Symmetric algorithms (such as AES
, DES
or Blowfish
) use a single key (a secret) to encrypt and decrypt a string of data. Thus, both parties have to have the key and in the event that the key is compromised, the number loses its use.
Asymmetric algorithms (like RSA
) otherwise use two secrets, usually named the public secret and the private secret. To decrypt a data string encrypted with one of the secrets, the other secret needs to be used.
4) What then is a hash and what is it used for in the security context?
A hash is a one-way function that calculates a value of defined size from a string of variable size. A hash is an abstract representation of a particular piece of data, and it doesn't necessarily have to be "perfect" (meaning that no two different pieces of data have the same hash ). When storing passwords in databases there is good practice to save them in the form of a hash , in the ideal case longer than the typical password. The security benefit is only that in the event that an attacker gains access to the passwords, it becomes difficult for him to guess the password that results in the hash calculation.
5) Where are the different methods applied and how are they combined?
Asymmetric encryption is much more expensive in computational context than symmetric encryption. The problem with symmetric encryption, however, is the dispatch of the key from the source to the destination, because in the case that the key is discovered by an attacker, the encryption is broken.
With asymmetric encryption, the public key can be made publicly accessible while the private key is kept out of reach, this allows a transmission to be initiated to the machine from any source that cannot be decrypted by third parties.
This is why asymmetric encryption is used to transmit the key for symmetric encryption afterwards, which handles the heavy lifting of encrypting useful data that needs to be transferred securely.

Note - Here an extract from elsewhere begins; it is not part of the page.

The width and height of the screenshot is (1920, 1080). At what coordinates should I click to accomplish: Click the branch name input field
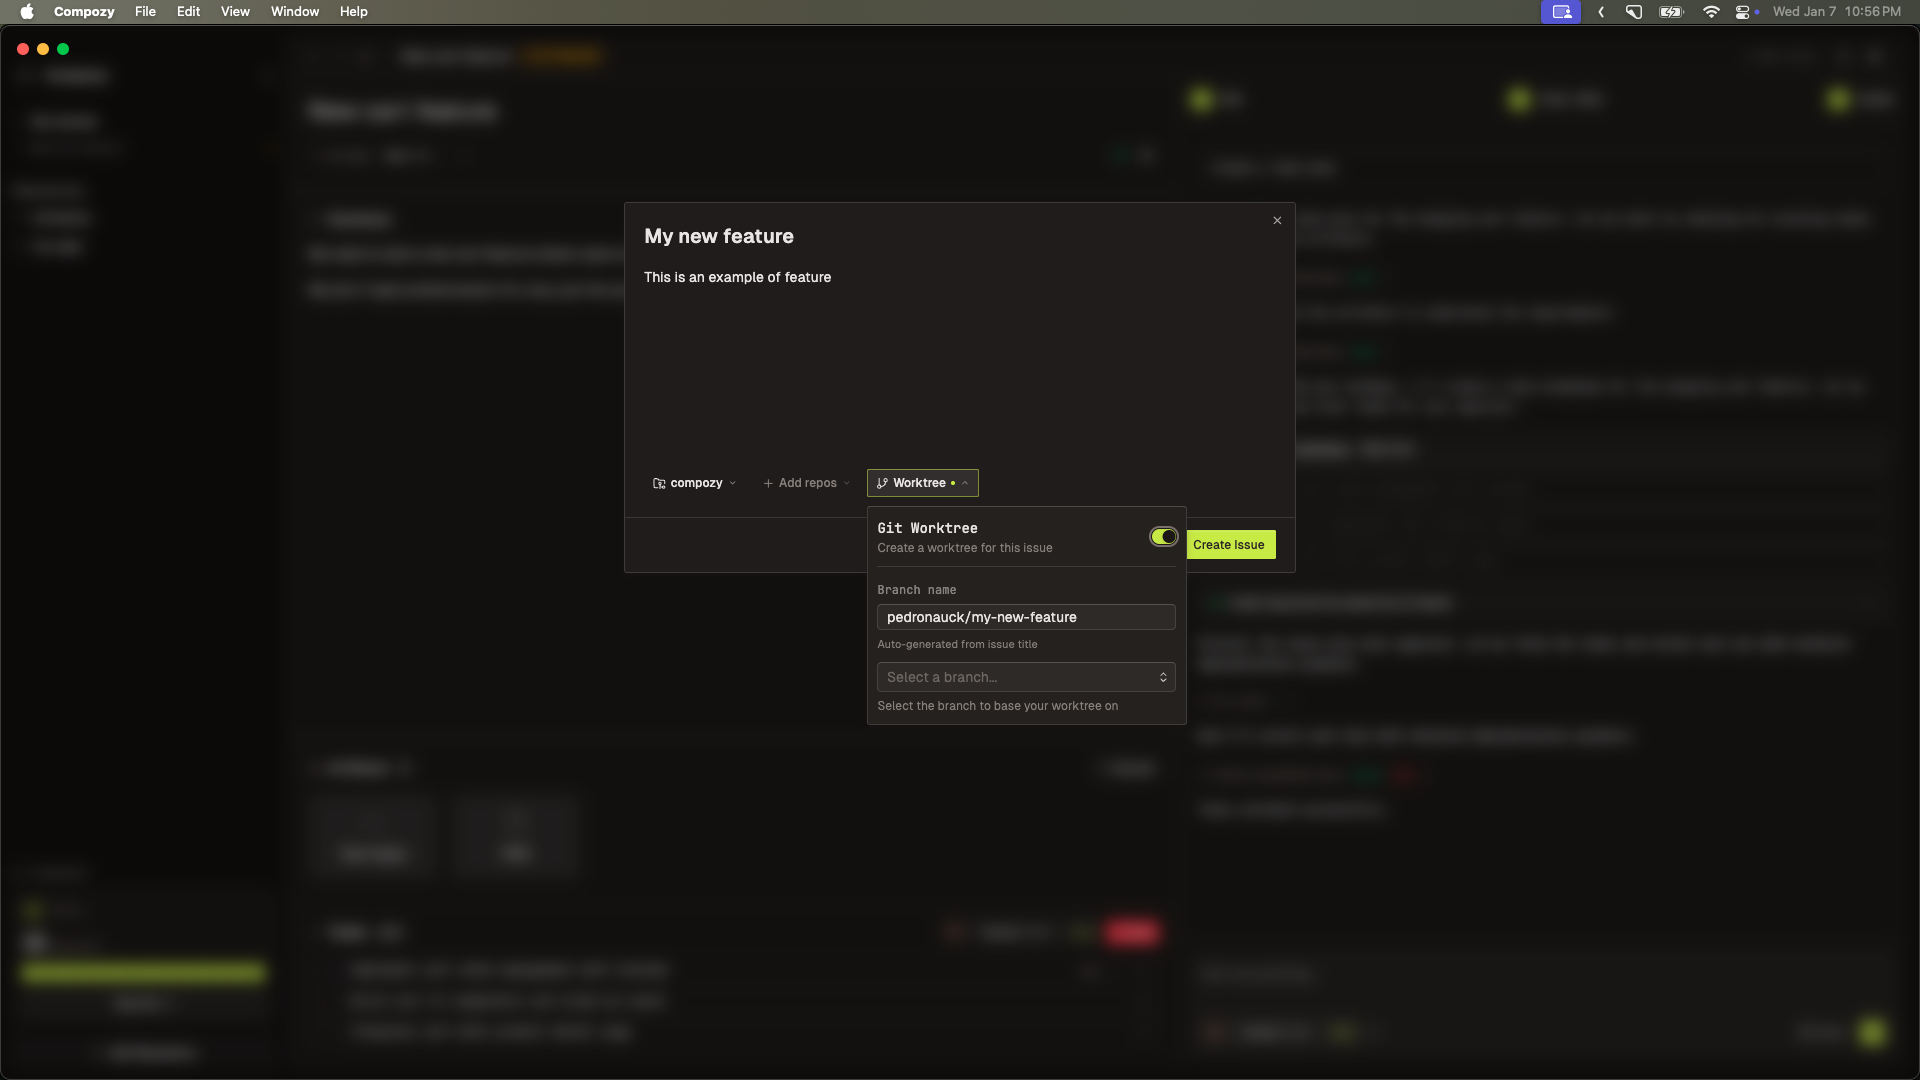(x=1025, y=617)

Saving passwords as hash as already mentioned protects the password from being read from, for example, databases that were compromised, but to protect the password against "man-in-the-middle" attacks in which an attacker observes the transmissions between origin and destination, it is necessary to use again an asymmetric encryption.
6) What is the initialization vector and why is it created randomly?
The initialization vector is used to avoid some attack vectors on the cipher. An initialization vector should not be used to encrypt / decrypt two different data strings, or patterns are provided that make it easy to break the cipher. In the case of a block cipher that iterates over the blocks, it serves as the initial block, and therefore has the same size as a data block.